(Stored data)

————

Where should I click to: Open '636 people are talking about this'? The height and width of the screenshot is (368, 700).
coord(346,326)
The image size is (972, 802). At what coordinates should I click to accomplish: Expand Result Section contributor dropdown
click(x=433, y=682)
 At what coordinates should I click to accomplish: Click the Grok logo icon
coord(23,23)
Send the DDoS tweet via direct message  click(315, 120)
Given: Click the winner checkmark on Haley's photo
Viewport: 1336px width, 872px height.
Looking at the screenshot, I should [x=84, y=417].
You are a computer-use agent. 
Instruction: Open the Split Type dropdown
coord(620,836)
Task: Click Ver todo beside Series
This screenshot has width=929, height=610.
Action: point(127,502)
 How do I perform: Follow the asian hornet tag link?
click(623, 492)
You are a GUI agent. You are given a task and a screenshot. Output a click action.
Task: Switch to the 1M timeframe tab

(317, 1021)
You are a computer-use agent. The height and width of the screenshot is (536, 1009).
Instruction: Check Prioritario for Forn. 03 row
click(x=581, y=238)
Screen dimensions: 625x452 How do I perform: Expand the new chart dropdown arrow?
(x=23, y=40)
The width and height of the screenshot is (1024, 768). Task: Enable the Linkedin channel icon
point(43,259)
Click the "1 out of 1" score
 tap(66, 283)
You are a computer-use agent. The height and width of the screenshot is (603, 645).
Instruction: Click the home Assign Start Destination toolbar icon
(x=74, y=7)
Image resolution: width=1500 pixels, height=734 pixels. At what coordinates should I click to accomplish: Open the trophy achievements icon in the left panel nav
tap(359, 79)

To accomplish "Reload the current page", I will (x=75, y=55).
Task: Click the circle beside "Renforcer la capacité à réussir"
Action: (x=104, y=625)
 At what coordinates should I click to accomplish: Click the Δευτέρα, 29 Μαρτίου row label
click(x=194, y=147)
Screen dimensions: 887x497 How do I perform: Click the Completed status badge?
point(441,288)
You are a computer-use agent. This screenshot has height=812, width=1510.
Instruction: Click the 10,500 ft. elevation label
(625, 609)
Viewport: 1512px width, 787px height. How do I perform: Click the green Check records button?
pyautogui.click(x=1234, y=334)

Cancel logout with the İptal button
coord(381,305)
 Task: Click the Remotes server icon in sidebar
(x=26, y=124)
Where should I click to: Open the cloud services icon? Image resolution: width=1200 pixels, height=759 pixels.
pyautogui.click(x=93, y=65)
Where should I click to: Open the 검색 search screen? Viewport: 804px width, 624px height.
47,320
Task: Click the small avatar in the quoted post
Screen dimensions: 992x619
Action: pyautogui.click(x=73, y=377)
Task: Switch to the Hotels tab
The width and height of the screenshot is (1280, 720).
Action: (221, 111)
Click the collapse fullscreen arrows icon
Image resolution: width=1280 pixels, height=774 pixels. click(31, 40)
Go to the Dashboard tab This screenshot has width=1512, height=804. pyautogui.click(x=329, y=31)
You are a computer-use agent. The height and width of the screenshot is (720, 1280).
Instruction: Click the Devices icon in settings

————

From the entries above, print the lines beginning at the one with "Screen dimensions: 625x452" and stopping after the one with "is (603, 645).", exactly as written and with nothing else.

Screen dimensions: 625x452 How do I perform: Expand the new chart dropdown arrow?
(x=23, y=40)
The width and height of the screenshot is (1024, 768). Task: Enable the Linkedin channel icon
point(43,259)
Click the "1 out of 1" score
 tap(66, 283)
You are a computer-use agent. The height and width of the screenshot is (603, 645).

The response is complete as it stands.